From a569469e967022d9ceeaa4b73619f96614087d2d Mon Sep 17 00:00:00 2001
From: Jin Xu <jinuxstyle@gmail.com>
Date: Mon, 5 Aug 2013 20:02:04 +0800
Subject: f2fs: fix a deadlock in fsync

This patch fixes a deadlock bug that occurs quite often when there are
concurrent write and fsync on a same file.

Following is the simplified call trace when tasks get hung.

fsync thread:
- f2fs_sync_file
 ...
 - f2fs_write_data_pages
 ...
  - update_extent_cache
  ...
   - update_inode
    - wait_on_page_writeback

bdi writeback thread
- __writeback_single_inode
 - f2fs_write_data_pages
  - mutex_lock(sbi->writepages)

The deadlock happens when the fsync thread waits on a inode page that has
been added to the f2fs' cached bio sbi->bio[NODE], and unfortunately,
no one else could be able to submit the cached bio to block layer for
writeback. This is because the fsync thread already hold a sbi->fs_lock and
the sbi->writepages lock, causing the bdi thread being blocked when attempt
to write data pages for the same inode.

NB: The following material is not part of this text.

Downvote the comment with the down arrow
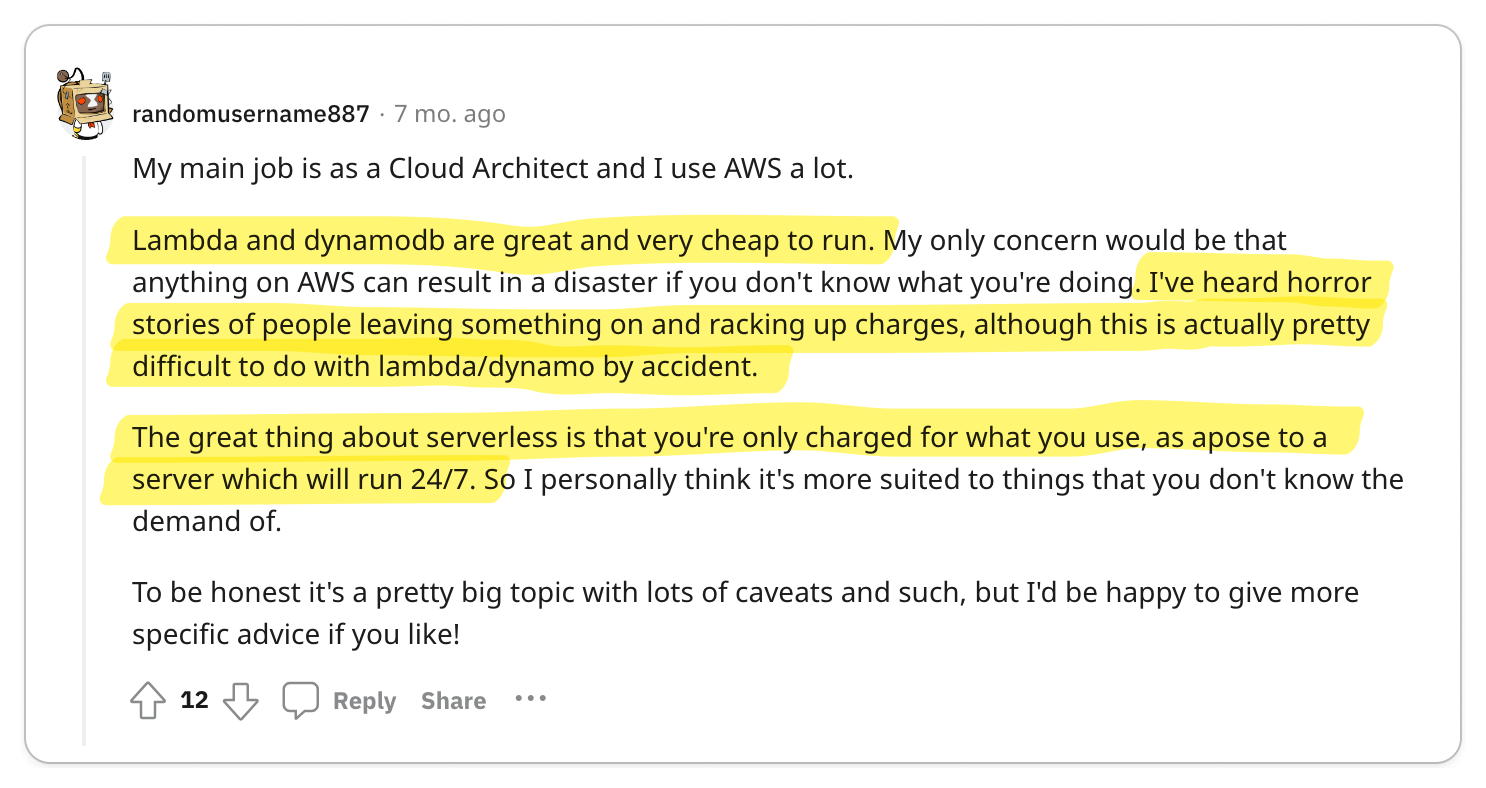The height and width of the screenshot is (788, 1486). point(240,700)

At the same time, f2fs_gc thread
does not notice the situation and could not help. Even the sync syscall
gets blocked.

To fix it, we could submit the cached bio first before waiting on a inode page
that is being written back.

Signed-off-by: Jin Xu <jinuxstyle@gmail.com>
[Jaegeuk Kim: add more cases to use f2fs_wait_on_page_writeback]
Signed-off-by: Jaegeuk Kim <jaegeuk.kim@samsung.com>
---
 fs/f2fs/data.c    |  2 +-
 fs/f2fs/f2fs.h    |  3 ++-
 fs/f2fs/gc.c      |  8 ++------
 fs/f2fs/inode.c   |  2 +-
 fs/f2fs/segment.c | 10 ++++++++++
 5 files changed, 16 insertions(+), 9 deletions(-)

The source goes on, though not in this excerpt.